Nous aimerions éventuellement tester nos idées en laboratoire, et heureusement, Schmiedmayer est désireux de collaborer avec notre groupe pour que cela se produise. Avec une configuration similaire à l’expérience de Schmiedmayer en 2018, nous pourrions potentiellement observer le processus de mesure se produire dans un petit système, puis le voir se dérouler à l’envers, estime Lock. « Nous pourrions peut-être montrer que, à mesure que le système devient plus grand, le processus de déroulement devient moins probable », dit-il. Si nous voyions cela, ce serait une preuve que MEH est sur la bonne voie. « Ce serait un jour extrêmement heureux », déclare Lock.

Jusqu’à présent, nous sommes restés agnostiques quant à ce que cette idée signifie pour l’une ou l’autre des interprétations philosophiques de la mécanique quantique. Par exemple, MEH explique ce qui arrive à tous les résultats de mesure que vous ne voyez pas – les autres « mondes » de l’idée des nombreux mondes. Ils sont tous toujours ici dans notre monde ; nous ne pouvons tout simplement pas contrôler suffisamment le système quantique pour les observer. « Si nous pouvions saisir chaque électron et les contrôler de la manière que nous voudrions, nous ne nous demanderions pas pourquoi la particule est allée à gauche ou à droite », explique Lock. « L’idée de mesure devient sans objet. »

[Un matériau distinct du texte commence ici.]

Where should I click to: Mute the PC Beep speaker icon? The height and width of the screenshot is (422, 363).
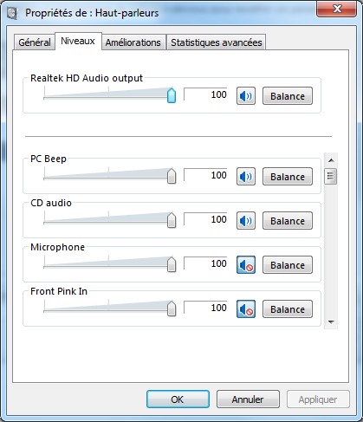coord(246,177)
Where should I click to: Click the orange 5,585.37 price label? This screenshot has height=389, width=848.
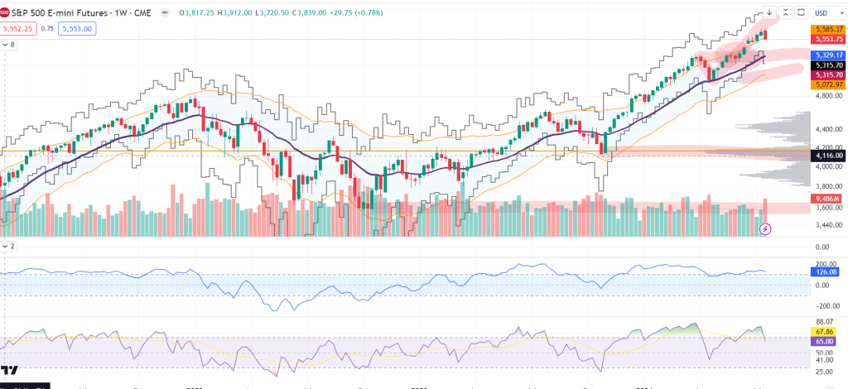[x=828, y=30]
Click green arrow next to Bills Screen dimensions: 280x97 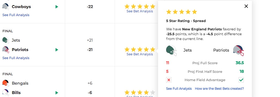point(57,93)
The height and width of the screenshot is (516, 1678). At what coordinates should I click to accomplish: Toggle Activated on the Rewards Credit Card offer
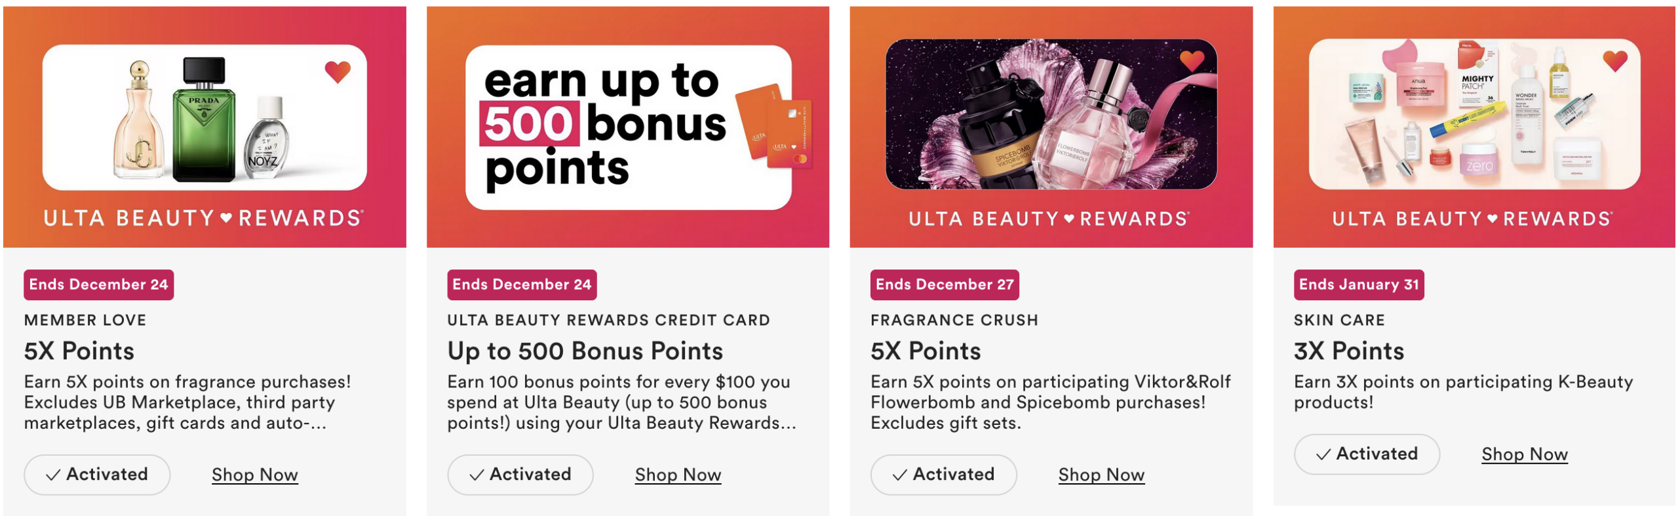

Cela éliminerait une grande partie du mystère supposé entourant l’effondrement de la fonction d’onde, car la mesure semble mystérieuse uniquement lorsque nous négligeons à quel point elle est difficile à réaliser en pratique. Comme le dit Lock, il s’agit de se demander : « Comment puis-je, une créature inexacte de la taille d’un singe, essayer d’accéder à quelque chose d’aussi finement détaillé que la rotation d’un électron ? »

Les cerveaux de Boltzmann

Il y a une autre implication possible de nos idées. Si l’on pousse les idées de Boltzmann sur l’équilibration à leurs extrêmes, on peut imaginer que tout l’univers s’équilibre. Si c’est le cas, certaines personnes ont spéculé que, dans un futur extrêmement lointain, bien après la disparition des dernières étoiles, des fluctuations aléatoires loin de l’équilibre donneront naissance à des êtres conscients qui surgiront de manière spontanée – et très brièvement. Cette expérience de pensée, connue sous le nom de « cerveau de Boltzmann », suggère que l’équilibration n’est pas la fin de l’histoire pour un système vaste et dynamique.

Que se passe-t-il si nous poussons notre idée à de tels extrêmes ? Eh bien, si nous pouvions suivre chaque particule subatomique dans un détecteur et son environnement, MEH dit que vous pourriez, en principe, trouver toutes les informations quantiques cachées. Cela reviendrait presque à voir une particule se trouver en deux endroits en même temps, même après qu’elle ait été mesurée. Il s’agit certainement d’une idée extravagante et il m’arrive parfois de me demander ce que Boltzmann en penserait s’il était encore parmi nous.